___ Excerpted records
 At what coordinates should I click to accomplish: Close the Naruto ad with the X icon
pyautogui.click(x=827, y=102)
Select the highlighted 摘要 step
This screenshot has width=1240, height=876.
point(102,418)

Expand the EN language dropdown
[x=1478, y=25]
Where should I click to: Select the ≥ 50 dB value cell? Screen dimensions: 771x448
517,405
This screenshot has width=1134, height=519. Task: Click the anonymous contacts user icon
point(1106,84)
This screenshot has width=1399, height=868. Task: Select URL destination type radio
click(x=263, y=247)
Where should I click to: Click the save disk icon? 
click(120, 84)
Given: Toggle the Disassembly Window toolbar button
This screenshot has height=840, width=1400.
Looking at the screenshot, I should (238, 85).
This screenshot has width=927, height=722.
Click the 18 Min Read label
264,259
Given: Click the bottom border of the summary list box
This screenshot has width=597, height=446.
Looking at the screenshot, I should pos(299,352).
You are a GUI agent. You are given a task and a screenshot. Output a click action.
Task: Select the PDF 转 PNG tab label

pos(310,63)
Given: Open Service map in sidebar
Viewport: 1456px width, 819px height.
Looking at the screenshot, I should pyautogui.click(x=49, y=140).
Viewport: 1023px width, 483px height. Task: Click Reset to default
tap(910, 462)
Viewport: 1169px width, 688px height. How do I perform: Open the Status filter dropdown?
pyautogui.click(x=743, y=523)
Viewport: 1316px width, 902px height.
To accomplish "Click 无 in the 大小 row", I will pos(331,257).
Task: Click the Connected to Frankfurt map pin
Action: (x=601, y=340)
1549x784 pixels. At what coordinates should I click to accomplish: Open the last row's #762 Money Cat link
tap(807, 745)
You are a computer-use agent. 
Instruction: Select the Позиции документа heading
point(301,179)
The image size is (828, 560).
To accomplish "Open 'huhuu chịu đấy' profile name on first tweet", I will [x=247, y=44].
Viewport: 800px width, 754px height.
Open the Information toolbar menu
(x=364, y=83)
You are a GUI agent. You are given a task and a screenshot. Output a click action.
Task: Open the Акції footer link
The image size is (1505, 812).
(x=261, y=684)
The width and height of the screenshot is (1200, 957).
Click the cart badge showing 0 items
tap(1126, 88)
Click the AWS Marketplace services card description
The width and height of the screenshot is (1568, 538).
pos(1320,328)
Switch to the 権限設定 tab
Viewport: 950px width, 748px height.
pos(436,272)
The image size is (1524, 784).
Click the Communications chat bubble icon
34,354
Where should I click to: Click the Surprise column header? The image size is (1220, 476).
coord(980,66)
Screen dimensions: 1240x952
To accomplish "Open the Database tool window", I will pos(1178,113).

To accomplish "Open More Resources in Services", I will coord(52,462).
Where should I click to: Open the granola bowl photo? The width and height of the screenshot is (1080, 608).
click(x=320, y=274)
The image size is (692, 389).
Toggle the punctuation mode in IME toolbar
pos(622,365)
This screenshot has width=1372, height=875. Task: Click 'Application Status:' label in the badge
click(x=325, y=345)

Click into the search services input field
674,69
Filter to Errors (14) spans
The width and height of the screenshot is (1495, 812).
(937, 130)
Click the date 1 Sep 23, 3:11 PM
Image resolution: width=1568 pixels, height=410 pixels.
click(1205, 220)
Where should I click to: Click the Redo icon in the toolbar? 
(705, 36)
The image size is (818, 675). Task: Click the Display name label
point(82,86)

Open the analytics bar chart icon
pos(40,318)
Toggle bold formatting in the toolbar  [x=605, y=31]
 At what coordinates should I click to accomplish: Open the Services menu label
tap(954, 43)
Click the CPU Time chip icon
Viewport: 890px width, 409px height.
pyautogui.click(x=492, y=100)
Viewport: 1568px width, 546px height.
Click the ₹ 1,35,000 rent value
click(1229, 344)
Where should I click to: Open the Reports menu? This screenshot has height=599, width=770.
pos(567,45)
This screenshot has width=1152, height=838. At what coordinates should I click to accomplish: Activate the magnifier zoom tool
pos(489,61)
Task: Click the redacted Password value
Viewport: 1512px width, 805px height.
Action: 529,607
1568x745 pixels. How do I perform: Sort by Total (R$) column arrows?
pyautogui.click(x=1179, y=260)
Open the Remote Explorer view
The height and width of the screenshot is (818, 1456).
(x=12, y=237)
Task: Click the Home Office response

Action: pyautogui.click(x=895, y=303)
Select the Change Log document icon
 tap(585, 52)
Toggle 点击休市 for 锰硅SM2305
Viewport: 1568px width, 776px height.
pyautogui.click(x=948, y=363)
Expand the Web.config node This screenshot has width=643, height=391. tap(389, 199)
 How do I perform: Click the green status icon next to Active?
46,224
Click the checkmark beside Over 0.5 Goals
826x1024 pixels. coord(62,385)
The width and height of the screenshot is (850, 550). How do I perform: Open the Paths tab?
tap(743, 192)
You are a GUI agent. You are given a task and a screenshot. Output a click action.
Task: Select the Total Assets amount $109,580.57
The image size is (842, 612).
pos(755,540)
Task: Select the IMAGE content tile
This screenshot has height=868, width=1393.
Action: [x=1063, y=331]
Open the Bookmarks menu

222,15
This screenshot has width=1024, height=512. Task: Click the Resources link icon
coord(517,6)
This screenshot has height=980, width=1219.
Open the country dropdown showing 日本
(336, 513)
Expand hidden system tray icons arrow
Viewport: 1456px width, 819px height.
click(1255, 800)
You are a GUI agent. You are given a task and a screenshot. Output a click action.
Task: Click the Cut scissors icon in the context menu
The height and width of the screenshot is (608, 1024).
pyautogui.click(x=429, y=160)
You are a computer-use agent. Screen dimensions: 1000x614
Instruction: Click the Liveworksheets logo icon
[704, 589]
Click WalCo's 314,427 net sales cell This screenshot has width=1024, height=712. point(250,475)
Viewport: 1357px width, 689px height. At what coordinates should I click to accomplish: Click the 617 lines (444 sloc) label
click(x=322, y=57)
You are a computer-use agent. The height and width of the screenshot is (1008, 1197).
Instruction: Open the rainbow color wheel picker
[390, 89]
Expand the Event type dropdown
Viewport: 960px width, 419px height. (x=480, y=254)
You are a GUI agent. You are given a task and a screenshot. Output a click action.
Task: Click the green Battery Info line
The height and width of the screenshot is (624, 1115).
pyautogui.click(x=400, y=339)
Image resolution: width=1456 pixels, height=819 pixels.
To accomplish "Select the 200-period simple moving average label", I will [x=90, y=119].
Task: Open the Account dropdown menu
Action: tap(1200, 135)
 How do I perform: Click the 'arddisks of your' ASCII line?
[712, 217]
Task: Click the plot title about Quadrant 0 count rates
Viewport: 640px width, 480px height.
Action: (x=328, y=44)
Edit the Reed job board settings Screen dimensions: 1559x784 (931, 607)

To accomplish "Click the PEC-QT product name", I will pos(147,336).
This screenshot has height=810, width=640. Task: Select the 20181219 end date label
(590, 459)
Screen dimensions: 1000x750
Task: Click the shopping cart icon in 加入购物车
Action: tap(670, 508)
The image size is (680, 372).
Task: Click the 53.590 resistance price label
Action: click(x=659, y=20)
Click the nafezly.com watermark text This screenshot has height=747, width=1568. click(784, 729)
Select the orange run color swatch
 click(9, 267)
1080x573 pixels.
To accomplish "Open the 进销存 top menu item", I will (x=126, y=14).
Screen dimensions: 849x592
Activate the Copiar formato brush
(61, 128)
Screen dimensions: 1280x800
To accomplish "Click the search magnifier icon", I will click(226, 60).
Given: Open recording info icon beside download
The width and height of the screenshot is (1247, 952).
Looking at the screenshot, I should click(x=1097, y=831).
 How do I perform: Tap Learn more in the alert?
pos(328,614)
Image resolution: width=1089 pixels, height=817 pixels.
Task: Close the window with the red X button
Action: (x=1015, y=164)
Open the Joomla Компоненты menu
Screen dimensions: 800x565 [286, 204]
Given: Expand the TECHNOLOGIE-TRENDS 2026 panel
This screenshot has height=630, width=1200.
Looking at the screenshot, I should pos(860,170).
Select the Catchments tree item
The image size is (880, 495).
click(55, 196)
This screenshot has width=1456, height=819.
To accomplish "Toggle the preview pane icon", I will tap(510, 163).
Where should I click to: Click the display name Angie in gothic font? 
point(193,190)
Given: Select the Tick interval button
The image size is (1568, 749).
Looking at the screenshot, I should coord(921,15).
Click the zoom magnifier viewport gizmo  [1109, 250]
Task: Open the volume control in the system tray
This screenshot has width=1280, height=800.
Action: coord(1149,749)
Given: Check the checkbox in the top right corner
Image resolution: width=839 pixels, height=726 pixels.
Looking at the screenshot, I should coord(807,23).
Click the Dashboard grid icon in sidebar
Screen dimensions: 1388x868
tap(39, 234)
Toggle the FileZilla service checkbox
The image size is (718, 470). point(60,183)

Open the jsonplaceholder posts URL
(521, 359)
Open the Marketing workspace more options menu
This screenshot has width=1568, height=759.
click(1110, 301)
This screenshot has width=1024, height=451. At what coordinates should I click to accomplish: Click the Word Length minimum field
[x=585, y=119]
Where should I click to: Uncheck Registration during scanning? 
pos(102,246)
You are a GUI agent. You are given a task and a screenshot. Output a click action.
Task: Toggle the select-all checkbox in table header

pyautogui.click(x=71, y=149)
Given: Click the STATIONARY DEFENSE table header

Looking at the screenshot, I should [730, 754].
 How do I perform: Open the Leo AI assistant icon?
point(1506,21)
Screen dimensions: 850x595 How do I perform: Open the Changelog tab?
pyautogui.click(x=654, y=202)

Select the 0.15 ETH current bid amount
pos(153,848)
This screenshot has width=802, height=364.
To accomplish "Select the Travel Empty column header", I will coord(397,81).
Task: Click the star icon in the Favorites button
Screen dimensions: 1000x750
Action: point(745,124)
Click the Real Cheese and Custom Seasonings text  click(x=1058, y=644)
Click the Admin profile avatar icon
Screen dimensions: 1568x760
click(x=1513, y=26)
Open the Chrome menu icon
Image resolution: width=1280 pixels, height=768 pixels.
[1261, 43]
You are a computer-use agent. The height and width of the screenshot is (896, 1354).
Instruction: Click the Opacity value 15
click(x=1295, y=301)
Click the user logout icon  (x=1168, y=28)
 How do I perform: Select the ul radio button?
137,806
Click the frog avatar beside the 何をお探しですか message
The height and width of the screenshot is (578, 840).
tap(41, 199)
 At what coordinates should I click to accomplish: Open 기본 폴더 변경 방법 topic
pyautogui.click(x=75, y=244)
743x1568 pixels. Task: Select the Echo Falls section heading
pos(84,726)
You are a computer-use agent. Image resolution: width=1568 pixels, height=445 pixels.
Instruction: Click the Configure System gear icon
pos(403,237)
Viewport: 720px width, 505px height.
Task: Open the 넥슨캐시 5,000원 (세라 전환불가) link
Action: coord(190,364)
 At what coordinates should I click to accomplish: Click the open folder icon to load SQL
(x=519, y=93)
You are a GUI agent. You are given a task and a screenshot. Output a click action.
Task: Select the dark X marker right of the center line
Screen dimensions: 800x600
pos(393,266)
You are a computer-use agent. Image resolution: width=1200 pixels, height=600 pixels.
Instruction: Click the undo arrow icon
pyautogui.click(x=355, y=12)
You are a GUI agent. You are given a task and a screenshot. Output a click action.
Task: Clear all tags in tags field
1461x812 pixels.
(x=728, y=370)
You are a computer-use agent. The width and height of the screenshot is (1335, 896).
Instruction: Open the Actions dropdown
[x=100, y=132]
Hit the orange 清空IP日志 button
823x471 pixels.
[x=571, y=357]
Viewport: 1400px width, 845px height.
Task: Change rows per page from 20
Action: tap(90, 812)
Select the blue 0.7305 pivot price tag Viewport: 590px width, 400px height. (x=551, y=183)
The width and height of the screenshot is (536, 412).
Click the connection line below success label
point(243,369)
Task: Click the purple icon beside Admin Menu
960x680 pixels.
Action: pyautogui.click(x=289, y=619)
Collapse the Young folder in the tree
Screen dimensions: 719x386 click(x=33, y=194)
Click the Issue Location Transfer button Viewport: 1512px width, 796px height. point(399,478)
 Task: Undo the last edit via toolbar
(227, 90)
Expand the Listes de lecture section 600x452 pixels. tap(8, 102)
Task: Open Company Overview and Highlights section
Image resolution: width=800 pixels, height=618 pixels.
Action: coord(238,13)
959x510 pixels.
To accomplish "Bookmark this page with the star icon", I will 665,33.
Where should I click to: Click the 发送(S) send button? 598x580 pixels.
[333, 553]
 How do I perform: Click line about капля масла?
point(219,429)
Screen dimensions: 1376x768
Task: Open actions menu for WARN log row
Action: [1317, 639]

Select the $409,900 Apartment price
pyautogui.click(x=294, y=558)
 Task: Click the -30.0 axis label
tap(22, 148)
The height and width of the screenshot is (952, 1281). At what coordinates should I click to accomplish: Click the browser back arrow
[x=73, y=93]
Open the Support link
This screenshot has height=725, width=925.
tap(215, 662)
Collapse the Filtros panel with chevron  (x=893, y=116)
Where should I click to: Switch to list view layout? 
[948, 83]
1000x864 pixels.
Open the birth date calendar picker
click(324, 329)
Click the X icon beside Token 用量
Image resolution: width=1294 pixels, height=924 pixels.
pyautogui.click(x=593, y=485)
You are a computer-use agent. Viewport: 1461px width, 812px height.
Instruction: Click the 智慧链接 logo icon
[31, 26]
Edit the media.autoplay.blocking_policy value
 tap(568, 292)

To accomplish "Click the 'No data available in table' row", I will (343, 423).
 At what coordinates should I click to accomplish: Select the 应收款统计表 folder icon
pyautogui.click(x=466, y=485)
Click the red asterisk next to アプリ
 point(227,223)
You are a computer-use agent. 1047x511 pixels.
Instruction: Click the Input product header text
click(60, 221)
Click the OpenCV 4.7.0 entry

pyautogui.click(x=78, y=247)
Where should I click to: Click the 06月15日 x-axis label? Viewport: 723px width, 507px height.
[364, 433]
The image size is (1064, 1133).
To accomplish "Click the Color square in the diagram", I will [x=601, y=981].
______
Exercise. Copy the rows starting at the beginning and ending at the line containing "Looking at the screenshot, I should (238, 85).", substituting "symbol" for each "icon" and leaving everything else unchanged.

The completed task.
 At what coordinates should I click to accomplish: Close the Naruto ad with the X symbol
pyautogui.click(x=827, y=102)
Select the highlighted 摘要 step
This screenshot has width=1240, height=876.
point(102,418)

Expand the EN language dropdown
[x=1478, y=25]
Where should I click to: Select the ≥ 50 dB value cell? Screen dimensions: 771x448
517,405
This screenshot has width=1134, height=519. Task: Click the anonymous contacts user symbol
point(1106,84)
This screenshot has width=1399, height=868. Task: Select URL destination type radio
click(x=263, y=247)
Where should I click to: Click the save disk symbol? 
click(120, 84)
Given: Toggle the Disassembly Window toolbar button
This screenshot has height=840, width=1400.
Looking at the screenshot, I should (238, 85).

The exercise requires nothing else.